El camino hasta la cima también fue largo. Después de pasar por Shell y Daimler-Benz, Brito realizó un MBA en la universidad de Stanford, y al regreso fue contratado por el Banco Garantia. Pocos meses después, en 1989, el banco compraría la cervecera Brahma y él sería uno de los indicados para ayudar a mejorar el negocio. Más tarde, asumió la dirección general de la nueva empresa. Con la fusión con Interbrew, en 2004 —que resultó en la creación de InBev—, recibió la dirección de América del Norte y, poco después, alcanzó el cargo de CEO.
Su gestión al frente de InBev estuvo marcada por un programa de reducción de costos, que hizo a las ganancias de la compañía pasar de 900 millones de euros en 2005 a 2,200 millones en 2007. Algunos funcionarios fueron despedidos y los beneficios de los ejecutivos, cortados.
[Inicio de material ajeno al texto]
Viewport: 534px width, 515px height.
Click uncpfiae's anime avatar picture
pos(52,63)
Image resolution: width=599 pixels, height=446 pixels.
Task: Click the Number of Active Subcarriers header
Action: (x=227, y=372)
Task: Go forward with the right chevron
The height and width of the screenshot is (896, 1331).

Un régimen espartano del cual no se escapó ni el mismo salario de Brito.
Si tales hechos despertaran cualquier dejo de vanidad en Brito, él no lo manifiesta. A pesar de ser responsable de la creación de una de las mayores compañías de bienes de consumo en el mundo, permanece alejado de las entrevistas, en especial aquellas sobre su vida personal. Teniendo en cuenta el estilo pragmático y enfocado en los resultados que lo caracteriza, esto no es una sorpresa. Aquello que no genera negocios, no le interesa. Brito es, en otras palabras, un tractor.
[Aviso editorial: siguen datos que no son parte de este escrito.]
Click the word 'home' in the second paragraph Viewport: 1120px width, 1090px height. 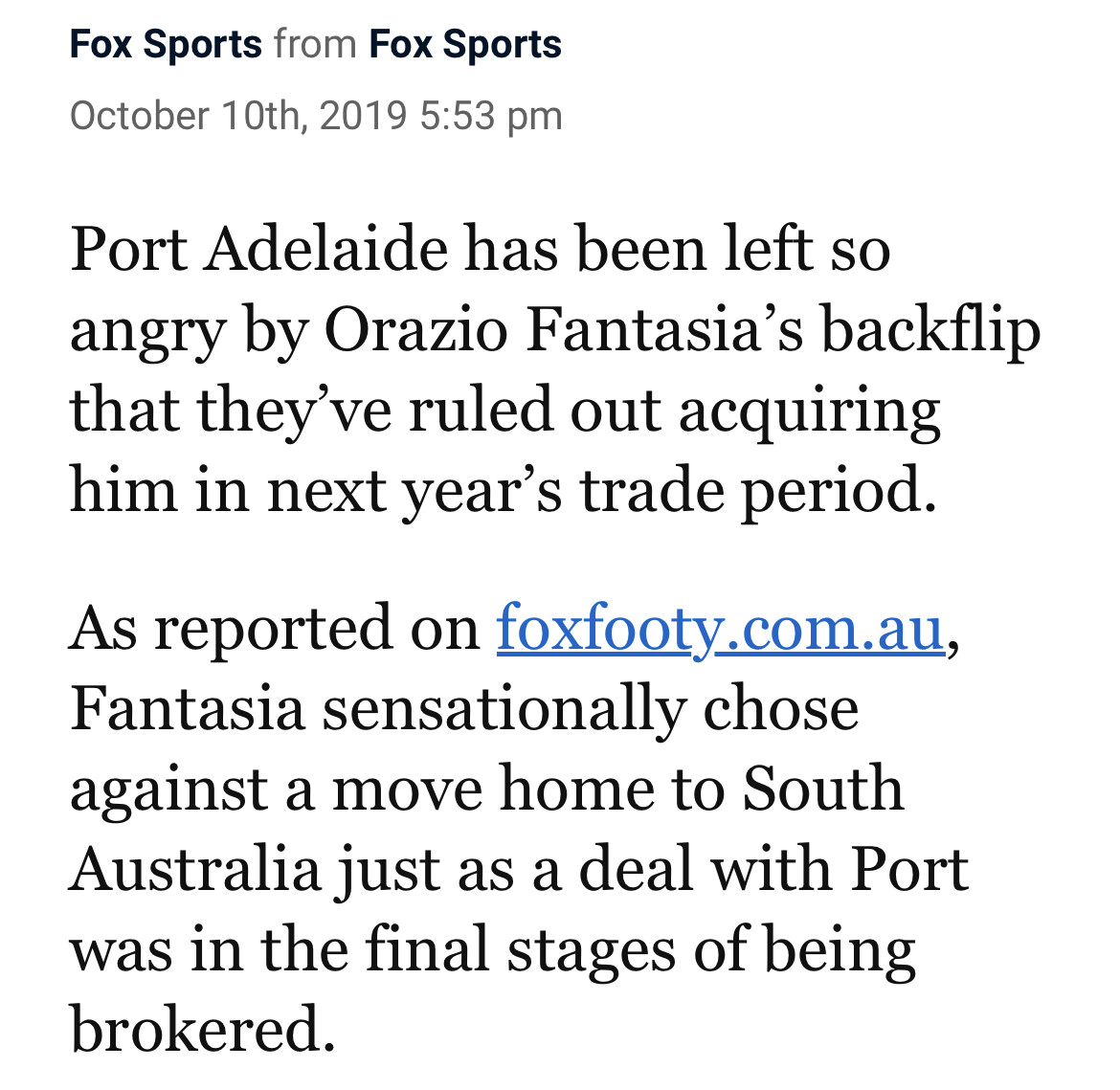click(577, 790)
Especialistas en reclutamiento, como Marcelo de Lucca, director ejecutivo de Michael Page Executive Search, y Darcio Crespi, socio consultor de Heidrick & Struggles, concuerdan en que Brito es uno de los mejores ejemplos del estilo de gestión característico de las empresas dirigidas por GP Investimentos, de los empresarios Jorge Paulo Lemann, Marcel Telles y Carlos Alberto Sicupira, ex dueños de AmBev y hoy socios administradores de InBev. “Es un estilo agresivo, caracterizado por un enfoque fanático en los resultados, reducción de costos y por la intención de alcanzar una posición predominante en los negocios”, dice Crespi. “Es una cultura meritocrática, arriesgada, de excelencia y competitiva”, afirma De Lucca.
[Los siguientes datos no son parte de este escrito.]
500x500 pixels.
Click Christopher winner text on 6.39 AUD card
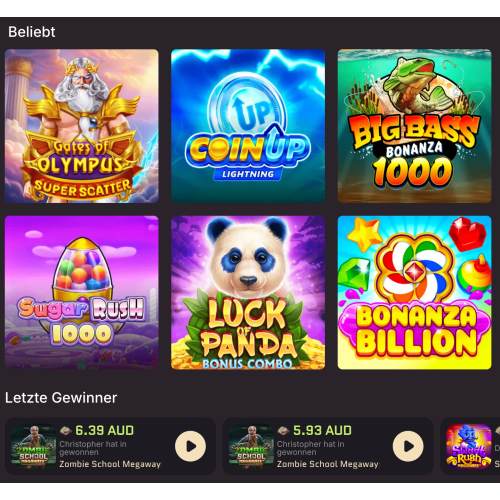(93, 448)
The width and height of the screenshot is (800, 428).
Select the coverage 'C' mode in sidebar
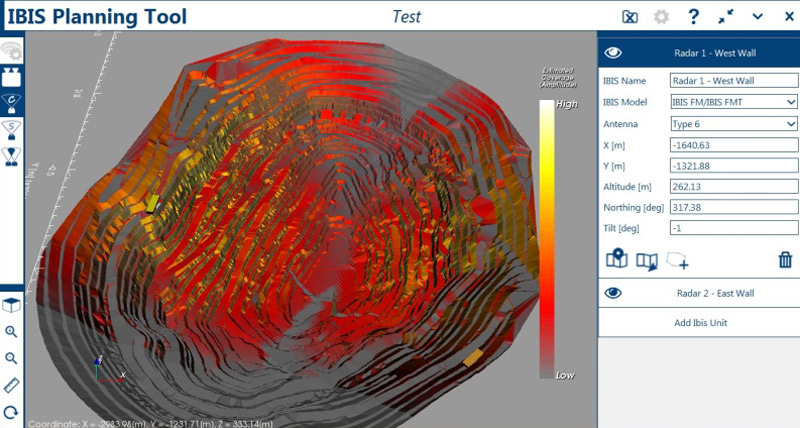coord(12,101)
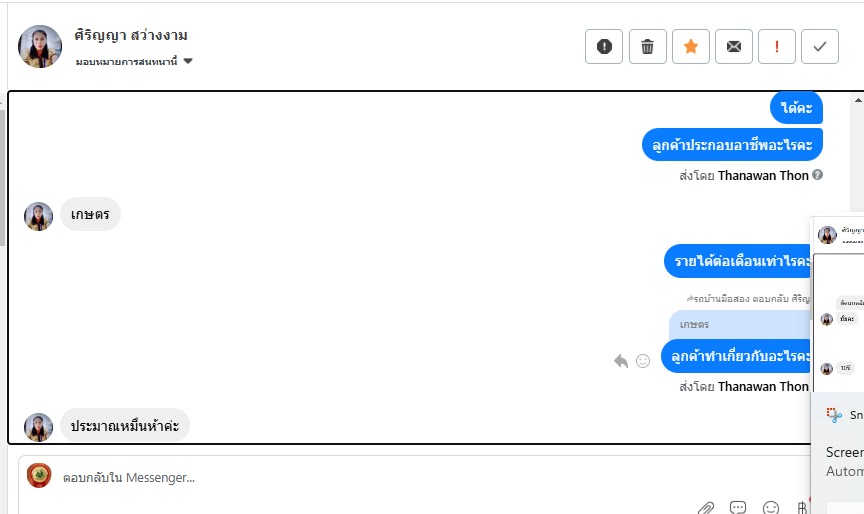Viewport: 864px width, 514px height.
Task: Mark the conversation as spam
Action: (x=604, y=46)
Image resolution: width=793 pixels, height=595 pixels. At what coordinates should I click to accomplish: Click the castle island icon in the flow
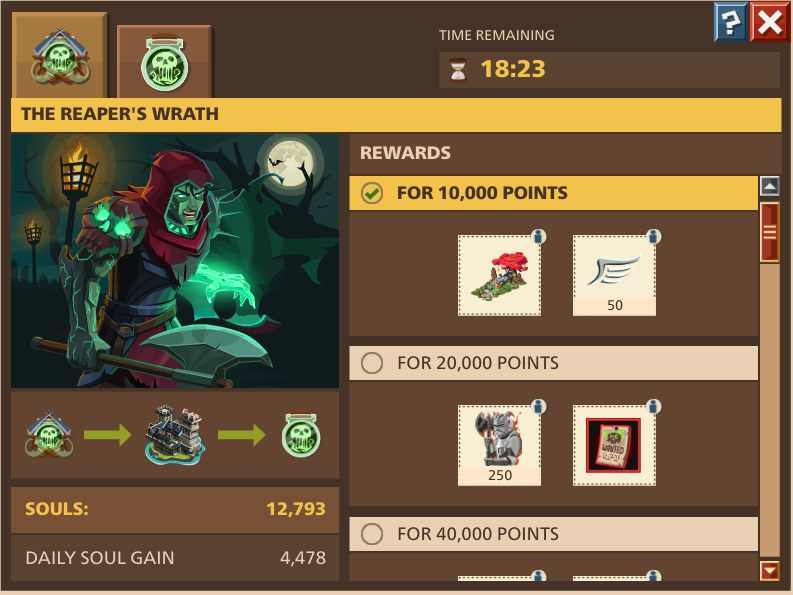(x=175, y=435)
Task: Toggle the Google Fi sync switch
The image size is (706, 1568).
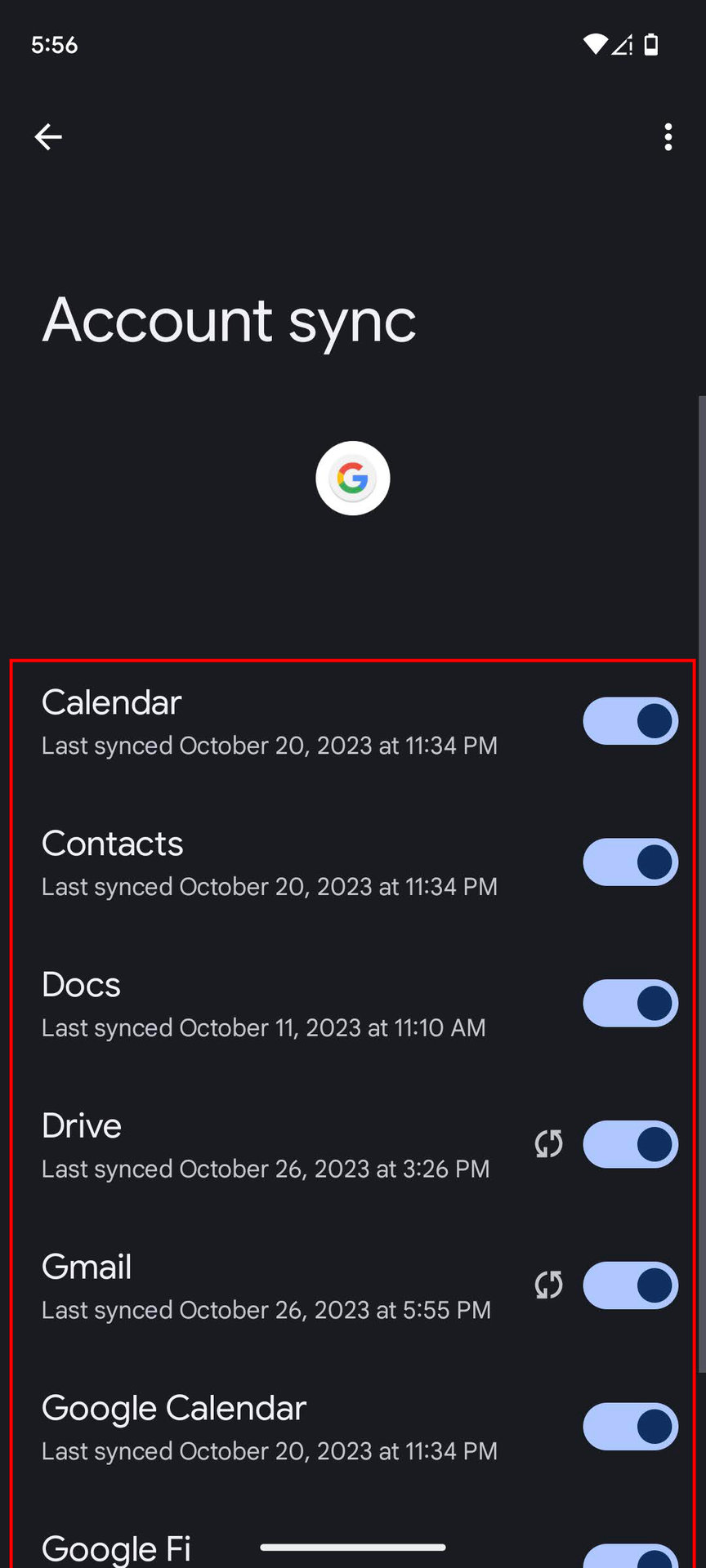Action: tap(630, 1557)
Persistente, enfocado en los resultados y todavía joven (tiene 48 años), todo indica que Brito no necesitará hacer más que mantener la coherencia que ha demostrado a lo largo de su historia para garantizarse un lugar destacado en el hall de ejecutivos de clase mundial. Su paso por InBev estuvo marcado por la duplicación de las ventas de la empresa en dos años.